This post took a lot of research. I wanted to properly answer the question: “Why does Tracker use SPARQL and RDF?”
Search, 90’s style
Gradually, the automated indexers got better. Google’s Pagerank algorithm was a breakthrough, using a statistical approach to determine ‘high quality’ websites and list those ones first.
The holy scriptures of the Web already proposed a different solution: not only should documents form webs, but the data inside them should too. Instead of a statistical model of ‘relevance’, the information would be present as structured data which you could search and query with a semantic search engine. In 1998 (the same year Google was founded) this idea was formalised as the Semantic Web.
At this point, perhaps you are curious what ‘semantic search’ means, or perhaps your eyes glaze over at the sight of the world ‘semantic’, or perhaps memories of the 2000s have already caused your fists to clench in fury.
The article “Why Machine Learning Needs Semantics Not Just Statistics” gives a good introduction: the word ‘semantic’ is usually used to highlight that, for information retrieval tasks, our current statistical approaches are primitive.
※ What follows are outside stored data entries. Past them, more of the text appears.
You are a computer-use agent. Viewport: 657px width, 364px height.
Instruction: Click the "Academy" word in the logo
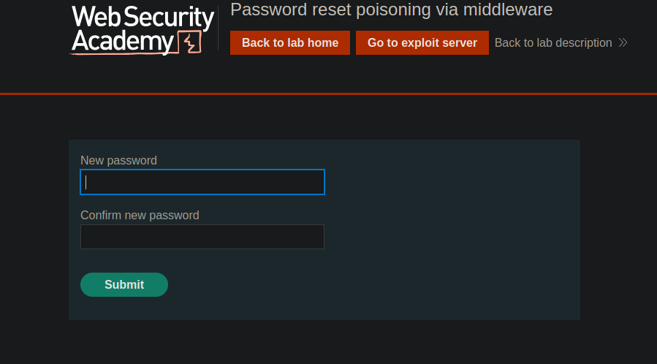pyautogui.click(x=124, y=42)
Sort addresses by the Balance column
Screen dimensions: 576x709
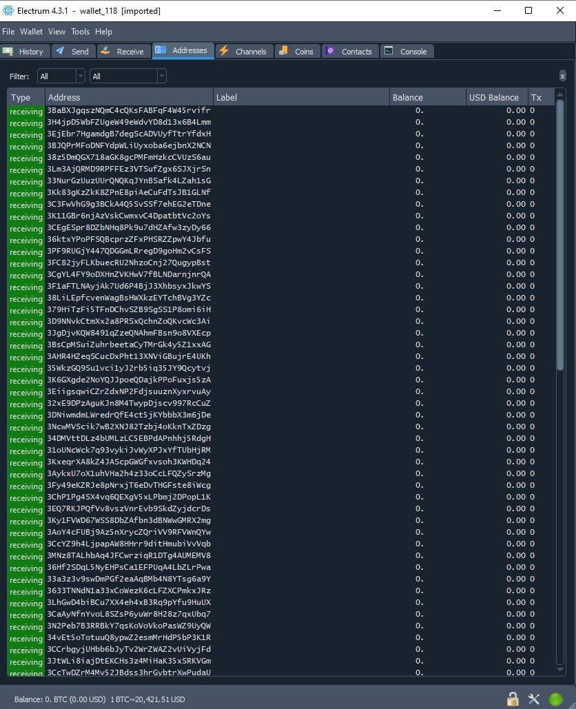tap(407, 97)
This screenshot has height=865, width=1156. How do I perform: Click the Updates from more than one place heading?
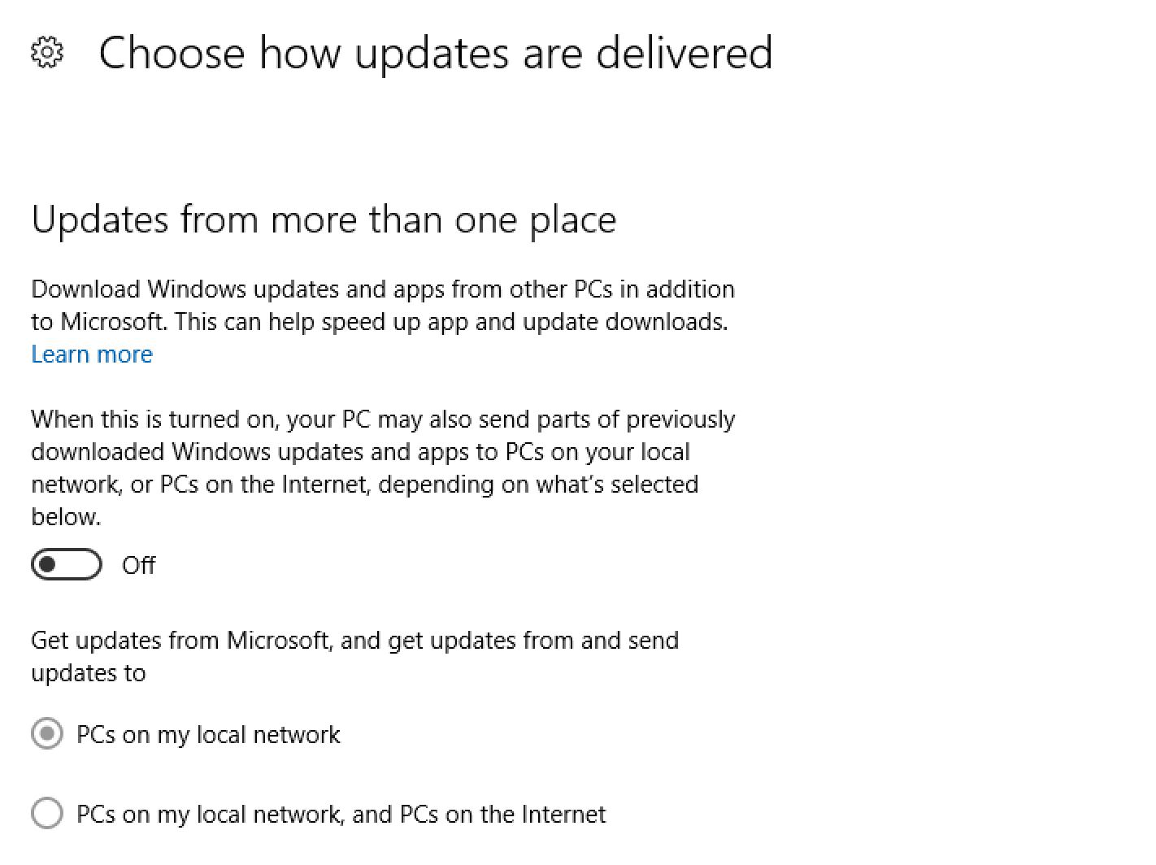click(x=324, y=220)
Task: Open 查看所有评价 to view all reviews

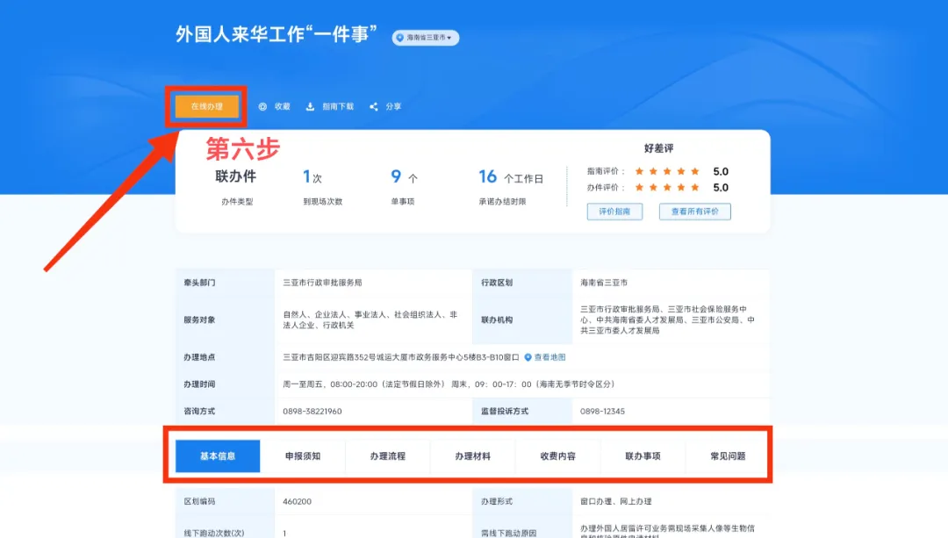Action: (694, 212)
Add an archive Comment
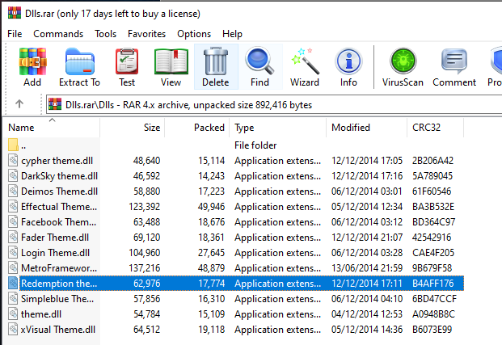Screen dimensions: 502x345 (453, 66)
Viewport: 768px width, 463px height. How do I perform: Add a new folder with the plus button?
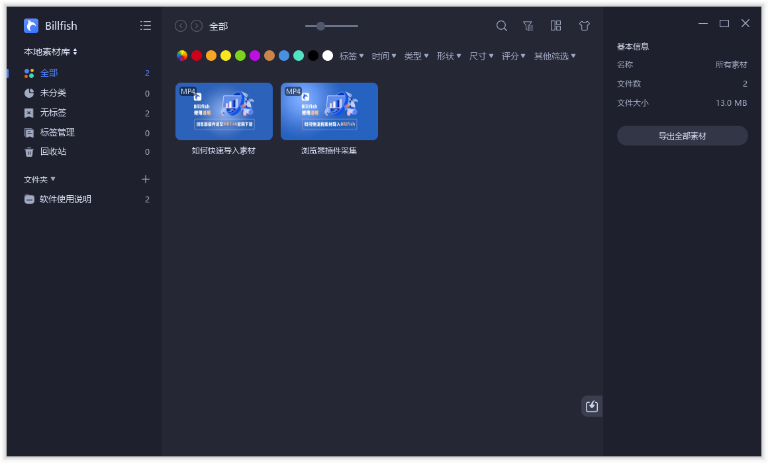[x=145, y=179]
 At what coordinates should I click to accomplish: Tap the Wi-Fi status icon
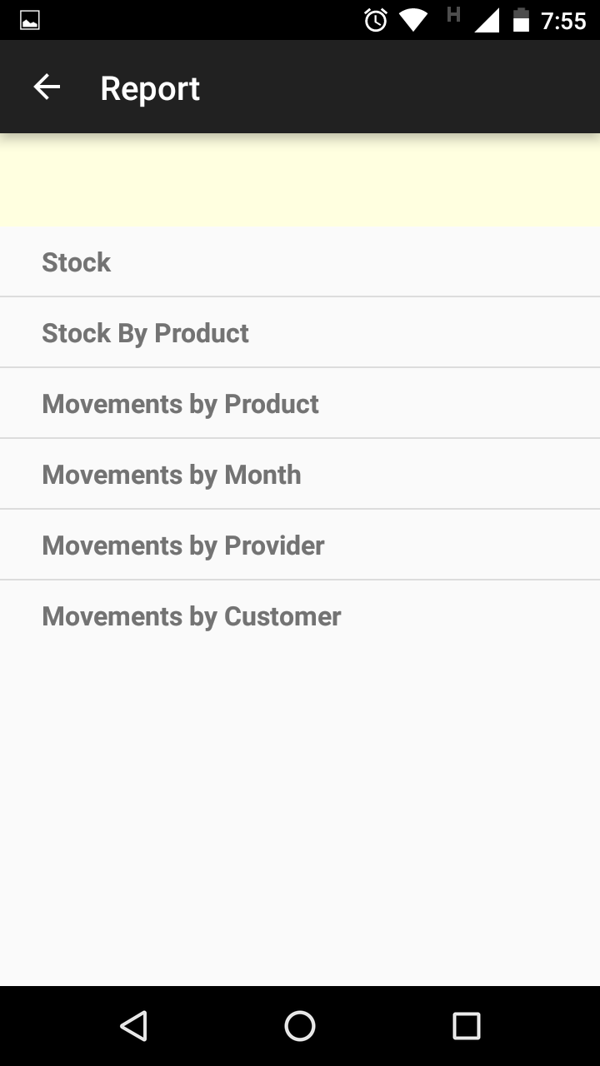click(x=413, y=20)
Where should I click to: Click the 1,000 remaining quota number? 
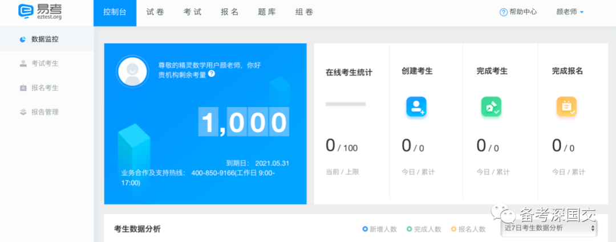244,122

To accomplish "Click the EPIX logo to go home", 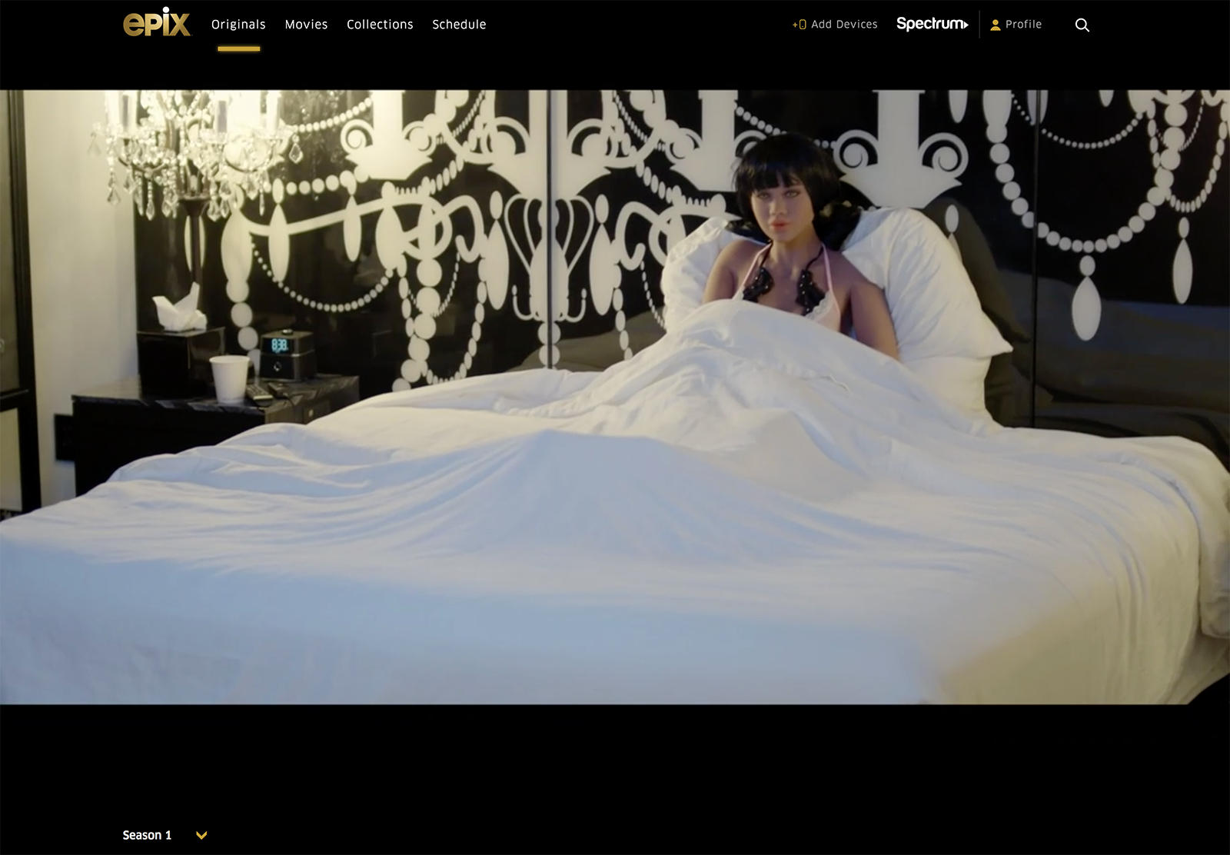I will (x=157, y=23).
In essence, they are akin to a human shown patterns in a pile of numbers and asked to flag future occurrences without any understanding of what those numbers represent or what the decision involves.
This is one of the reasons that current deep learning systems have been so brittle and easy to fool despite their uncanny power. They search for correlations in data, rather than meaning.
You may be thinking: I know that you can implement today’s machine learning using match boxes, but that link only tells me what semantic search isn’t, it doesn’t tell me what it is. If so, you’re on the money. In the years following its inception, a frequent criticism of the Semantic Web was that it was under-specified and too “utopian”.
Teaching machines to understand meaning
Does that sound utopian? Well, maybe. A lot of digital ink has been spilled on this topic over the last 20 years in often heated debates. However, there are some level headed voices.
The idea’s proponents do not escape culpability for these utopian perceptions… Instead of the “let’s just build something that works” attitude that made the Web (and the Internet) such a roaring success … they’ve convinced people interested in these ideas that the first thing we need to do is write standards.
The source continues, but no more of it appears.